Why a monorepo? Requirements for a good workflow
Those who have worked maintaining many dependent packages in different repositories would answer to this question with lots of reasons very quickly. I’ve been dealing with this scenario for many years, and I can tell you that I have suffered it in my own skin. In fact, in the past I have suffered it even when trying to maintain many packages in in the same repository.
I don’t want to have a monorepo just because it is a trend, I want to make a list of the problems that I suffered in the past and that I want to solve, and really check if they would be solved using a monorepo. Let’s the some problems:
In theory, it is perfectly possible to work in one package independently, then publish it, and then we can go to the other package, upgrade the dependency and continue working on the integration until it is ready, then publish it, and so on… They are different packages because they are independently testable and deployable/distributable, and that’s how they must be. But, in the real world, unfortunately, this workflow is not so easy. In the real world we make mistakes, we don’t define the details of the implementation needed in one package at the sufficient low level, and when we are integrating the next package we realize that we have to make a step back and make a change in the package that we have just published, and then return to the next package again. Suppose that you are maintaining a project consisting on about ten packages, you are running the E2E tests of the last package, and then you realize that you have to modify again the first one… well, I can say that it’s very frustrating, to say the least. Even if everything goes well, the process of release becomes slow and tedious.

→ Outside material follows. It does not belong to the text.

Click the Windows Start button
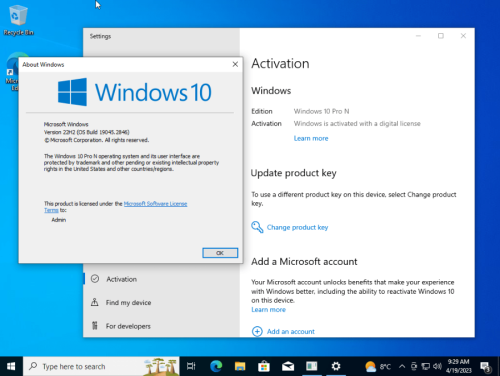point(11,366)
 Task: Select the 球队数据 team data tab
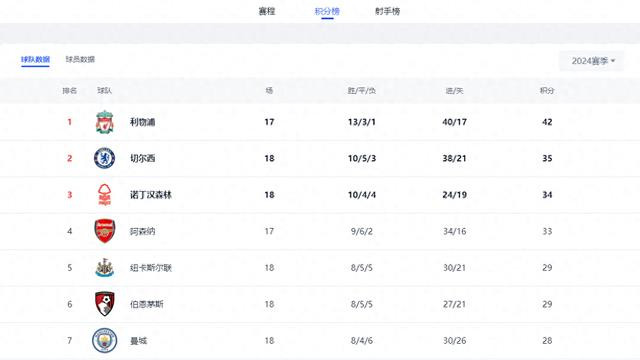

And this is only one of the main problems that I have found working with different repositories. Let’s see some more:
- Continuous integration workflow - The workflow for releasing a new version of the package who depends on the others becomes slow and tedious. The mere fact of upgrading a dependency in a “core” package can result in opening lots of pull request in different repositories until we have released new versions of all of the dependencies in series. As mentioned, it may result in a never ending history if we find problems that make us to give steps back again and again.
- Duplicity of dependencies, configuration and tooling - The configuration for the continuous integration workflow is duplicated. The same happens with the development dependencies and some configuration, such as linter configuration, NPM commands, and even documentation. In the practice, we see ourselves using copy-paste more times than we would like.
- Duplicity of testing - Normally, each package should be testing the integration with its dependencies, and this usually ends in duplicating some integration tests in different repositories. Not to mention end to end tests, which usually are heaviest to run and require more tooling, and it could also become duplicated in some of the repositories, making the continuous integration workflow even harder.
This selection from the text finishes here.